LA POESIA Y LA PINTURA, 1626. Francesco Furini. Galería Palatina, Florencia. "La armonía es más fuerte que la luz"

Descripción de cuadros para Guillermo

LA ESPERA -Homenaje a Ramón Gaya- (de Eloy Sánchez Rosillo)

Se acerca a la ventana, y a través del cristal sus ojos siguen
el curso de esas nubes tan blancas que van cruzando lentamente
el cielo azul de la mañana. Y luego observa
cómo se duerme el sol sobre la paz de los tejados,
mientras todo está bien y el tiempo apenas pasa.

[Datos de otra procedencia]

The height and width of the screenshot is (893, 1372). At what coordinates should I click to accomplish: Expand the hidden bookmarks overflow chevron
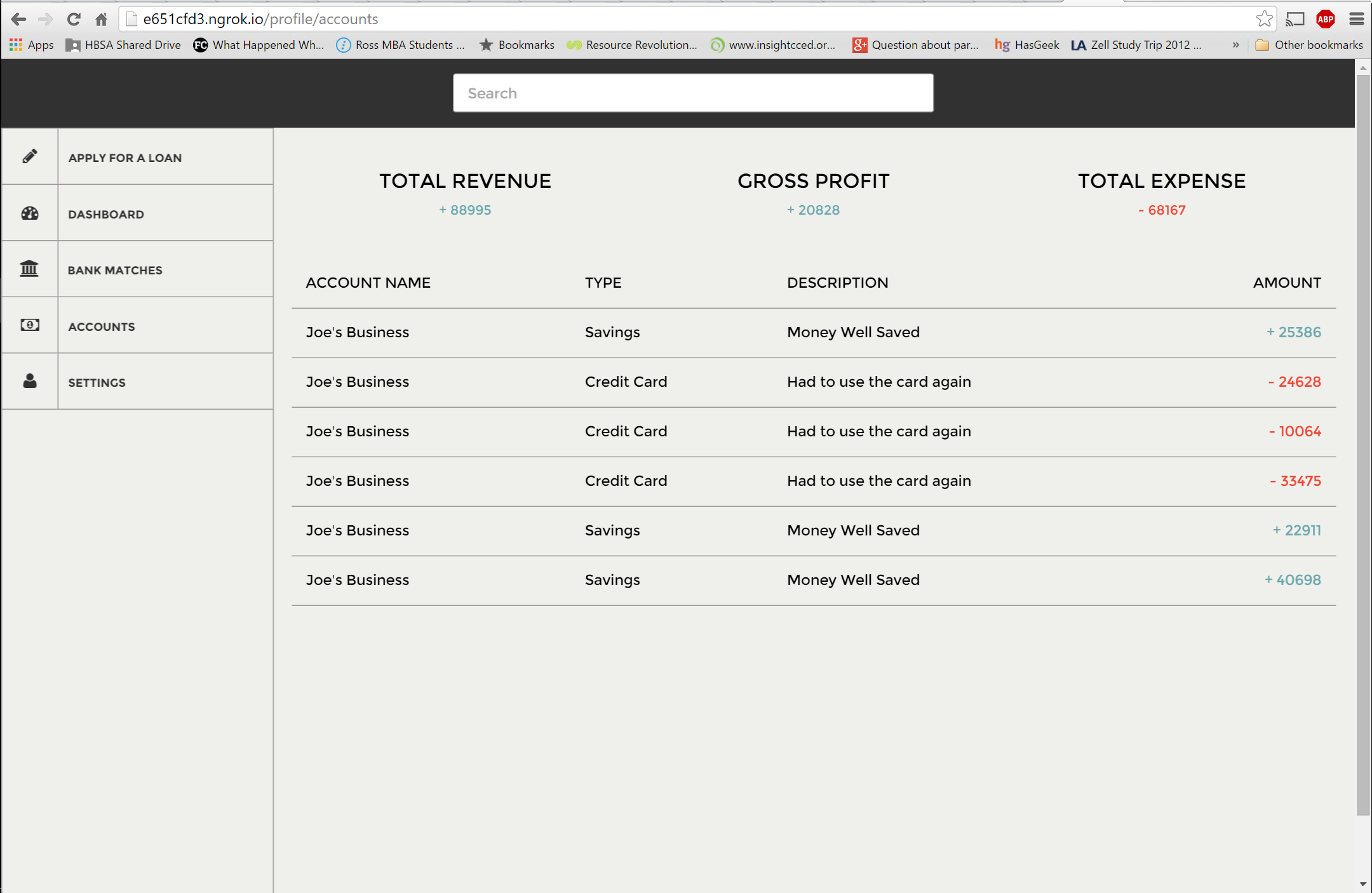1235,45
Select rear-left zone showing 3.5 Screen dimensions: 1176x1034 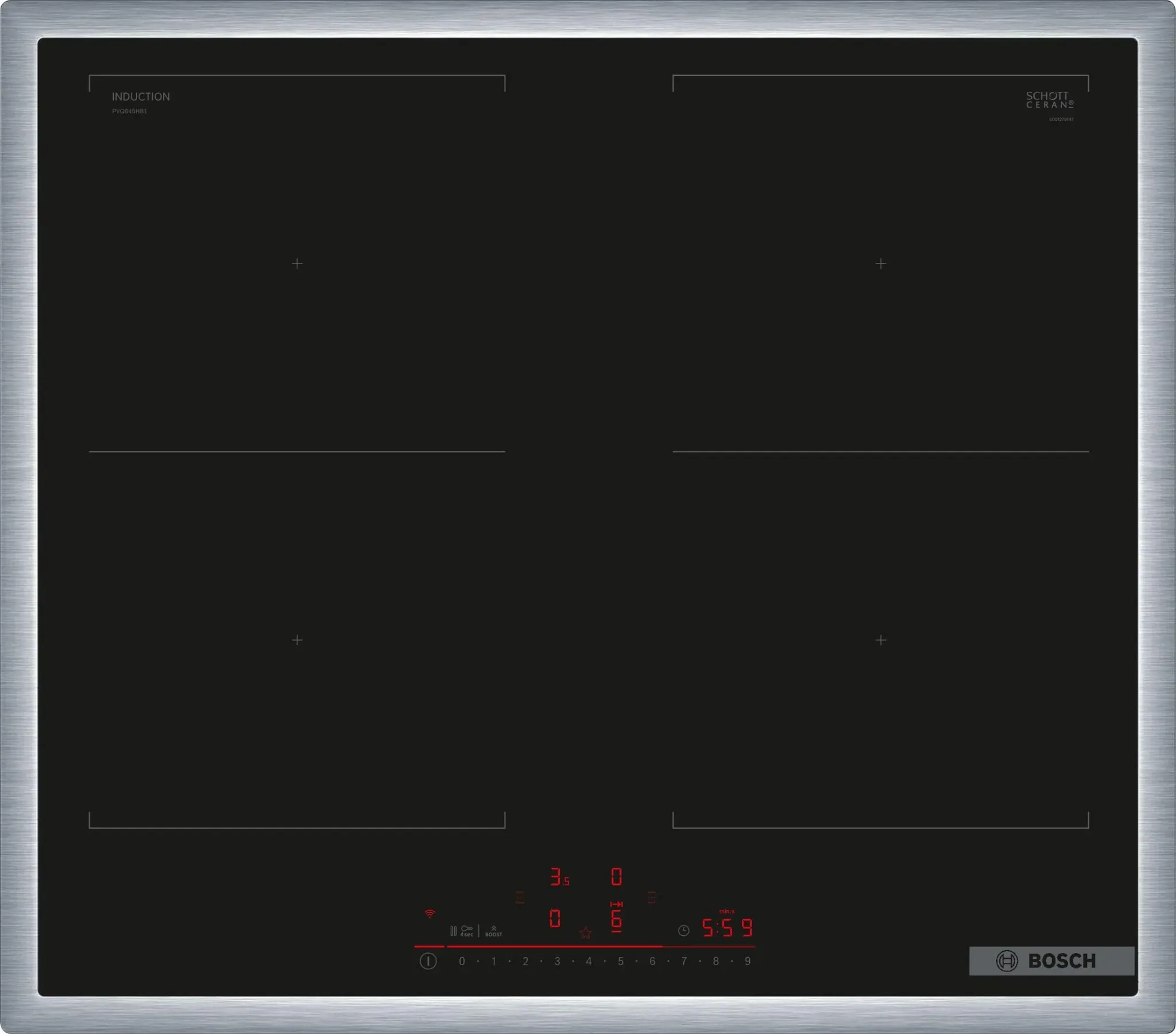click(x=559, y=877)
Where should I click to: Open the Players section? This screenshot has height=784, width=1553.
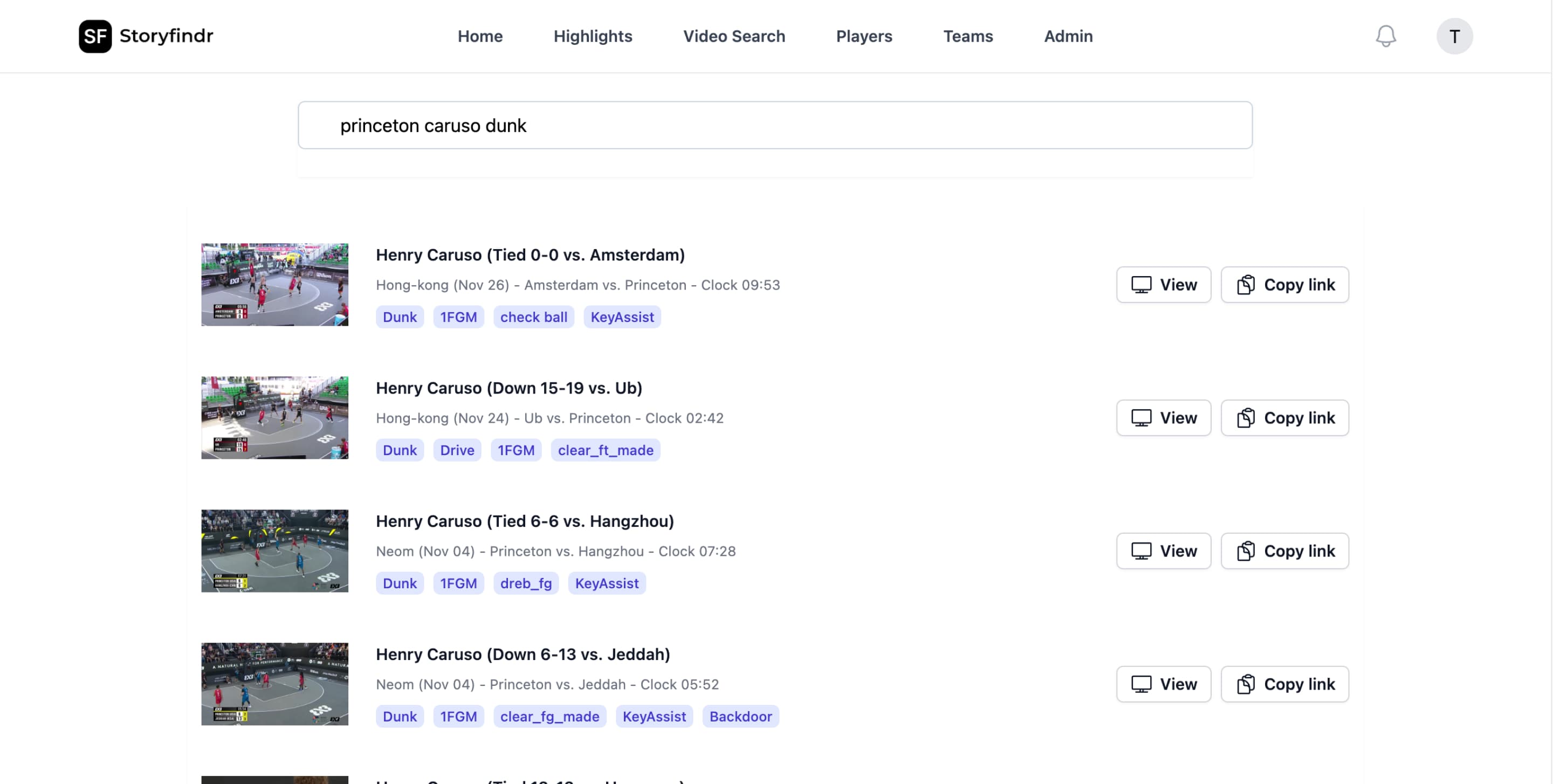point(864,36)
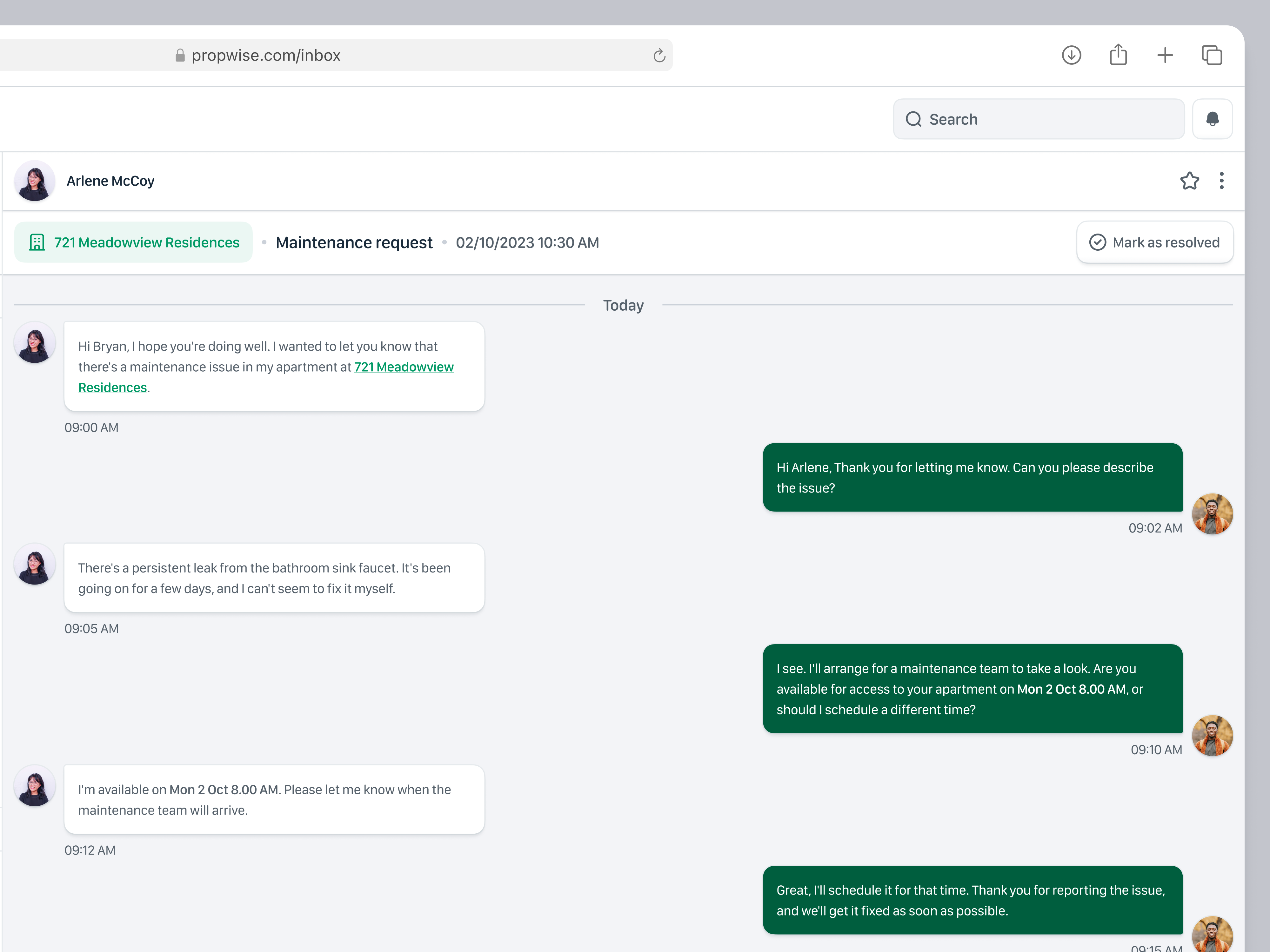Click the browser share icon
The image size is (1270, 952).
point(1119,55)
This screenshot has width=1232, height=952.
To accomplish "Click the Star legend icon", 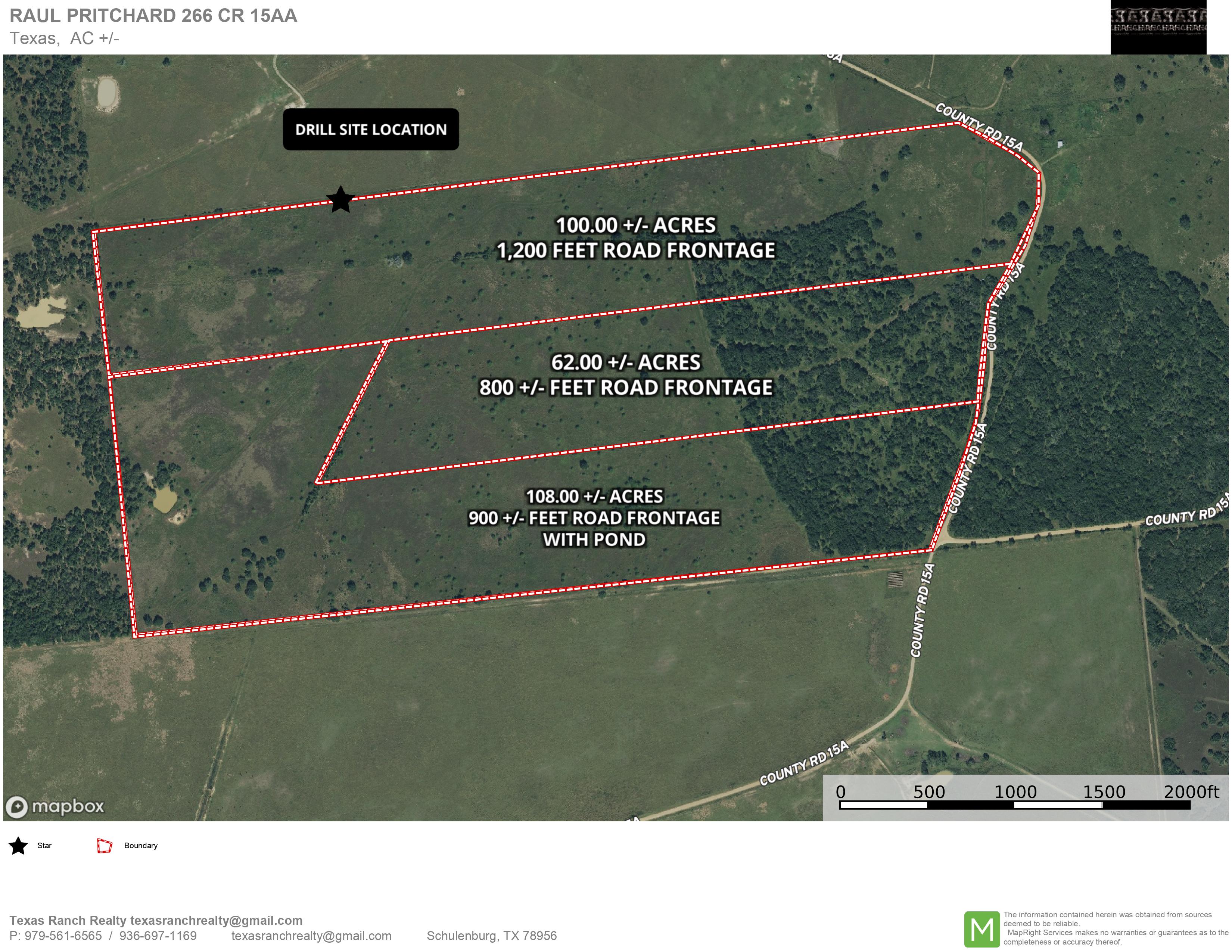I will point(19,845).
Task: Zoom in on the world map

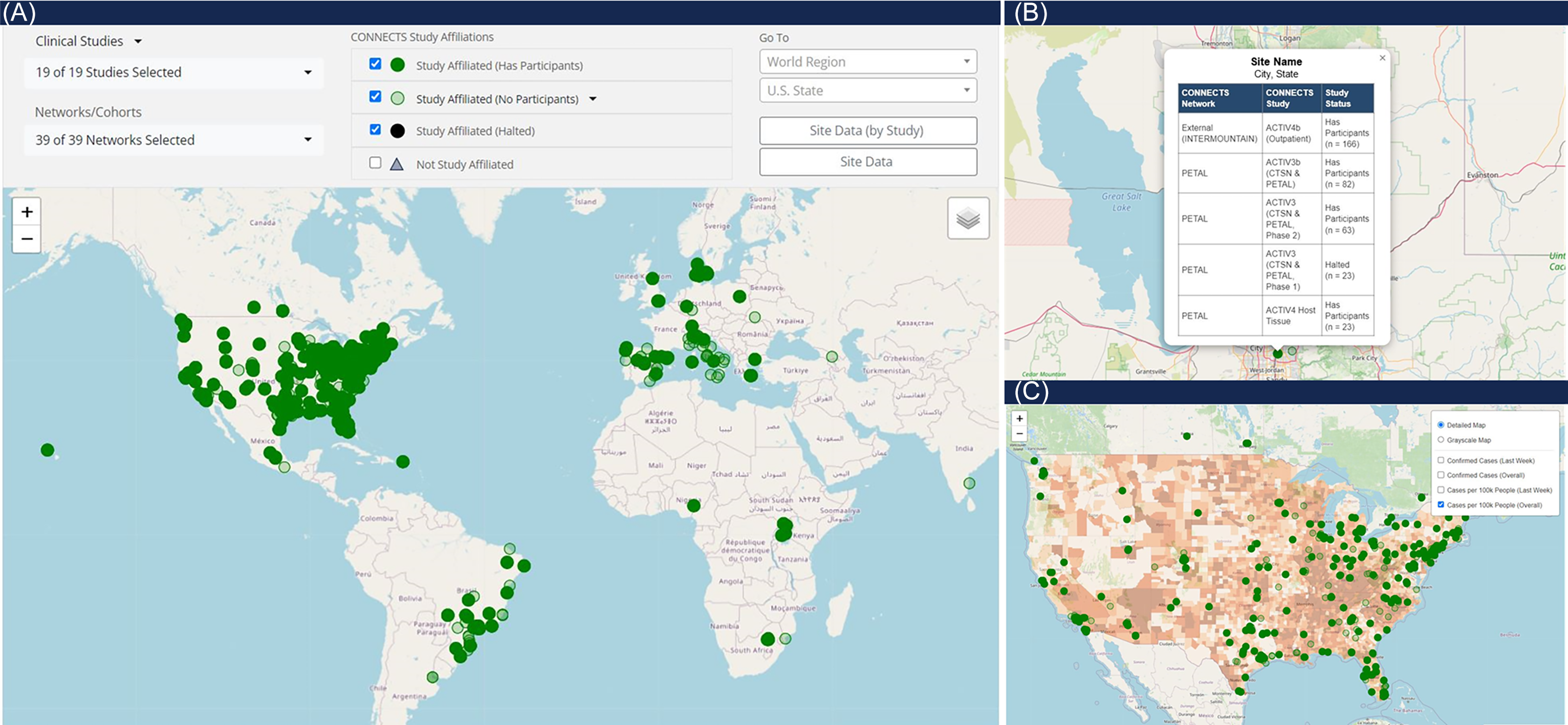Action: (x=27, y=212)
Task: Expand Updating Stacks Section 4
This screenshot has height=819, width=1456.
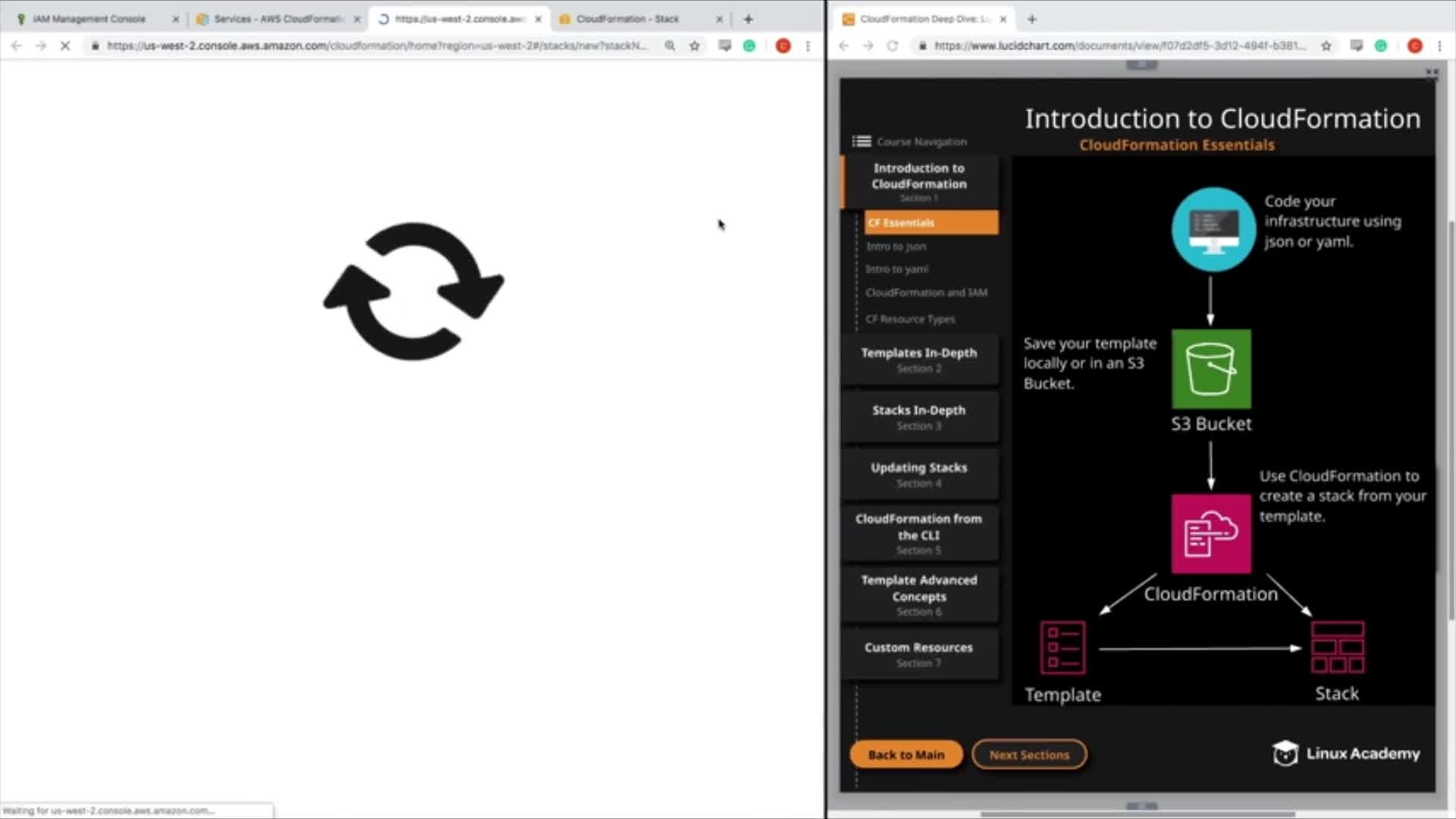Action: pos(918,475)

Hay mucha luz en el estudio, y se diría que las cosas
que ha ido el amor reuniendo en esta habitación
están aquí en su sitio, como acompañando
gustosamente con su silencio inanimado al hombre
que ahora abandona la ventana y se acerca despacio
a ese lienzo aún vacío, a los pinceles
que aguardan el instante de dejarse llevar con mansedumbre
por una mano limpia y conocida.

Se ve sobre una mesa una copa con agua,
y en ella unos jazmines.
                                               Él los mira, y querría
entender el secreto de estas pequeñas flores, el misterio
de su leve perfume, de su blancura delicada,
para poder más tarde dejar temblando sobre el lienzo
la cerrada belleza que lo conmueve y permanece
ajena a su emoción, a su deseo,
inconquistada y sola, desvalida.

Pero siente que el momento de hacer suya esta hermosura,
de confundirse con su ser, aún no ha llegado,
y se retira con humildad, se aparta
de ese lugar radiante.
                                           Y vaga por el cuarto,
decidido a esperar a que madure el tiempo
en que la viva realidad que ansía,
dulcemente, sin lucha, se le entregue.

Se sienta en una silla. Abre un libro. Regresa
a los versos sabidos de algún poeta amado.
Después, durante un rato, lo acompaña la música,
y perdido en la mágica intimidad de una sonata
piensa quizás, involuntariamente,
en ciertas cosas de su vida, en las cosas que el tiempo
le dio y le fue quitando: la ciudad delicada
y polvorienta, dormida bajo el sol,
en la que vio la luz; los no olvidados huertos
de su niñez; aquellos quietos días
en que todo era ingenuo y permanente
y estaba anclado en un rincón del paraíso

Más se acabó el encanto. El tiempo se echó a andar y de pronto las cosas
descubrieron la muerte.
                                               Y aquel adolescente
se sintió herido, vio que en su pecho había
una extraña inquietud, un anhelo muy vivo
de fijar de algún modo –en un papel, acaso sobre un lienzo-
los efímeros dones del mundo.
                                                            Y desde entonces
se entregó con pasión a su quimera, quiso arder para siempre
en la llama intensísima de ese amor exclusivo.

La soledad le ha dado compañía, y lo ha ayudado
a defender su fe, a no dejar jamás que se apagara
la sagrada ilusión. Ella lo ha conducido
-fiel a sí mismo siempre, intacto y puro-,
a través de la vida y de los años, hasta esa silla en la que hoy
recuerda o tal vez sueña mientras suena la música.

Todo se acalla al cabo. Y el profundo silencio
vuelve en sí al soñador.
                                               Contempla de nuevo los jazmines,
la transparencia de la copa y los alegres juegos de la luz
en el cristal que brilla.

                                           Y, de repente, oye
como un rumor de misteriosas aguas, y se siente invadido
por la presencia súbita de un poder que lo impulsa
a coger el pincel y aproximarse al lienzo.

Y casi sin esfuerzo, casi a pesar de él mismo,
su mano va sacando lentamente de la oquedad del cuadro
la verdad trascendida del cristal y las flores,
que aquí, sobre la tela,
salvados ya del tiempo y del olvido,
ofrecen su inocencia temblorosa y son al fin
imagen viva del amor, cifra del universo.